Gabriela Corso,Jeremy Volven

Episode

81 min

Read time

2 min

Topics

Science & Discovery

AI-Generated Summary

Published Feb 12, 2026

Key Takeaways

✓Training Under Constraints: Boltz-1 was trained only once due to compute limitations, requiring live debugging during training runs. The team stopped training mid-run to fix bugs, then resumed without restarting from scratch. They used Department of Energy cluster resources with two-day training windows followed by week-long queue waits, eventually completing training with help from Genesis compute resources.
✓Coevolution as Structural Hints: AlphaFold models decode evolutionary patterns where amino acid positions that mutate together across species indicate spatial proximity in 3D structure. This coevolutionary data acts like database lookup, providing strong priors that guide models to approximate solution spaces before physics-based refinement finds low-energy states. Models struggle without this evolutionary signal on novel proteins.
✓Generative Modeling Over Regression: AlphaFold3 shifted from predicting single structures to sampling posterior distributions of possible conformations. This generative approach handles uncertainty better than regression, which averages conflicting predictions into incorrect structures. The architecture uses diffusion models with cubic computational complexity from pairwise operations, requiring fewer parameters but more compute than language models.
✓Validation Through Distributed Testing: Boltz coordinated 25 academic and industry labs to test designs across diverse applications, reporting results from 8-10 labs in their paper. For nanobodies targeting 14 novel proteins with no known interactions in training data, they achieved nanomolar binders on two-thirds of targets using just 15 designs per target, demonstrating true generalization beyond training distribution.
✓Atomic-Level Sequence Prediction: BoltzGen predicts both protein structure and sequence simultaneously by encoding amino acids through atomic composition. The model receives blank tokens for designed proteins and predicts atomic positions, which implicitly determine amino acid identity since different residues have unique atomic arrangements. This unified supervision signal scales better than separate discrete and continuous objectives.

What It Covers

Gabriela Corso and Jeremy Volven from Boltz explain how they open-sourced protein structure prediction after AlphaFold3 remained proprietary. They trained their model once with limited compute, fixing bugs mid-training, and built BoltzLab to democratize drug discovery through accessible AI tools for designing proteins and small molecules that bind therapeutic targets.

Key Questions Answered

•Training Under Constraints: Boltz-1 was trained only once due to compute limitations, requiring live debugging during training runs. The team stopped training mid-run to fix bugs, then resumed without restarting from scratch.
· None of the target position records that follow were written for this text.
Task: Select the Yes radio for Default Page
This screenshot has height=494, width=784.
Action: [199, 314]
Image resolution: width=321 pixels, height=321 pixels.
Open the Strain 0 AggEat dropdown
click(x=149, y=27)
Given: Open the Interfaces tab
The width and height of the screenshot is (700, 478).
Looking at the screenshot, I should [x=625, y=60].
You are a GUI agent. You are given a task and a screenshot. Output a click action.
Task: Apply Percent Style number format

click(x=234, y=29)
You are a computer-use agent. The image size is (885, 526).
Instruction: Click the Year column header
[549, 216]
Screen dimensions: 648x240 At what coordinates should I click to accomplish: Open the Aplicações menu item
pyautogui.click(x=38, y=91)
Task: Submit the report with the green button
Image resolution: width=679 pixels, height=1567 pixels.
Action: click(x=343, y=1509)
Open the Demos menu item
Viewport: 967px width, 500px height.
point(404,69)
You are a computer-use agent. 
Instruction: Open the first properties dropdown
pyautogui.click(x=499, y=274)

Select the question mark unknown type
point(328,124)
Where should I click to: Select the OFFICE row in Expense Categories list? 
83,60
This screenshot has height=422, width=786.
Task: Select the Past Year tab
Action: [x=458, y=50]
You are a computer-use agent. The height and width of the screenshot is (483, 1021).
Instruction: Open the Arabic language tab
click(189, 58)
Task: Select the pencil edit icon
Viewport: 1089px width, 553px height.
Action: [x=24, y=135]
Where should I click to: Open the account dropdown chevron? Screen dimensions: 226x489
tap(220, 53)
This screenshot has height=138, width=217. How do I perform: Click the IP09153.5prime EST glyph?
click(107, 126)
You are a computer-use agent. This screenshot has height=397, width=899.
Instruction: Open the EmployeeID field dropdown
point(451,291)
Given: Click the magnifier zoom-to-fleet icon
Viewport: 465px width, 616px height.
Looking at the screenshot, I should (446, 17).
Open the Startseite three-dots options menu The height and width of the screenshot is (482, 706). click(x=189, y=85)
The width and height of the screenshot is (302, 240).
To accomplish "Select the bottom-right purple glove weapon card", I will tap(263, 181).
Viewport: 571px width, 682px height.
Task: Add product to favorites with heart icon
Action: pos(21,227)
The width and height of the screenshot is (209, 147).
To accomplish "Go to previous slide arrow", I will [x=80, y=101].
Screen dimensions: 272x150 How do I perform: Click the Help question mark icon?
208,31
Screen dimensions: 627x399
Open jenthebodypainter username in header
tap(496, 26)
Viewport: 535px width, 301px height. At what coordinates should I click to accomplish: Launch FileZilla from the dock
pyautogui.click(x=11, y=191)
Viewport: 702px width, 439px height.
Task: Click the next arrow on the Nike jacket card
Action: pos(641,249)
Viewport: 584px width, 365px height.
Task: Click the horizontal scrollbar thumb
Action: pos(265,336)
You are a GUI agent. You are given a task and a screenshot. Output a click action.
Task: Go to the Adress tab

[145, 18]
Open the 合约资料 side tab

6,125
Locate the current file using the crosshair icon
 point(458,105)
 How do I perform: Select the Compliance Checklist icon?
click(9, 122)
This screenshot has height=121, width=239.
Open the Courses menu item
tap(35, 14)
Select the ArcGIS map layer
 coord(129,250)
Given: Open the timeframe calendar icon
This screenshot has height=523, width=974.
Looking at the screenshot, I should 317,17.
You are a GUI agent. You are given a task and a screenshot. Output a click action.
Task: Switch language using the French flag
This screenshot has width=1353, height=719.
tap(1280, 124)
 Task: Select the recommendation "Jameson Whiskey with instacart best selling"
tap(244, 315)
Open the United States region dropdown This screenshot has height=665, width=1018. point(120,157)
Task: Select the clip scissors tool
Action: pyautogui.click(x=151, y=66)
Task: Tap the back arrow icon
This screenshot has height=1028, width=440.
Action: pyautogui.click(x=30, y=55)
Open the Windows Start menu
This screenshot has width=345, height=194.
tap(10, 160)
They used Department of Energy cluster resources with two-day training windows followed by week-long queue waits, eventually completing training with help from Genesis compute resources.
•Coevolution as Structural Hints: AlphaFold models decode evolutionary patterns where amino acid positions that mutate together across species indicate spatial proximity in 3D structure. This coevolutionary data acts like database lookup, providing strong priors that guide models to approximate solution spaces before physics-based refinement finds low-energy states. Models struggle without this evolutionary signal on novel proteins.
•Generative Modeling Over Regression: AlphaFold3 shifted from predicting single structures to sampling posterior distributions of possible conformations. This generative approach handles uncertainty better than regression, which averages conflicting predictions into incorrect structures. The architecture uses diffusion models with cubic computational complexity from pairwise operations, requiring fewer parameters but more compute than language models.
•Validation Through Distributed Testing: Boltz coordinated 25 academic and industry labs to test designs across diverse applications, reporting results from 8-10 labs in their paper. For nanobodies targeting 14 novel proteins with no known interactions in training data, they achieved nanomolar binders on two-thirds of targets using just 15 designs per target, demonstrating true generalization beyond training distribution.
•Atomic-Level Sequence Prediction: BoltzGen predicts both protein structure and sequence simultaneously by encoding amino acids through atomic composition. The model receives blank tokens for designed proteins and predicts atomic positions, which implicitly determine amino acid identity since different residues have unique atomic arrangements. This unified supervision signal scales better than separate discrete and continuous objectives.
•Infrastructure Cost Advantage: Running Boltz models on their platform costs significantly less than self-hosting open-source versions. Their small molecule screening pipeline runs 10x faster than open-source implementations through optimization. Platform users can parallelize 100,000 candidate designs across GPU fleets, completing in minutes what would take weeks serially, amortizing compute costs across customers.

Notable Moment

The team revealed their flagship model went through an unrepeatable training curriculum because they could only afford one training run. While the model trained, they discovered and fixed bugs on the fly, stopping and restarting training multiple times without returning to the beginning. This improvised approach somehow produced a working model that matched AlphaFold3 performance despite the chaotic development process.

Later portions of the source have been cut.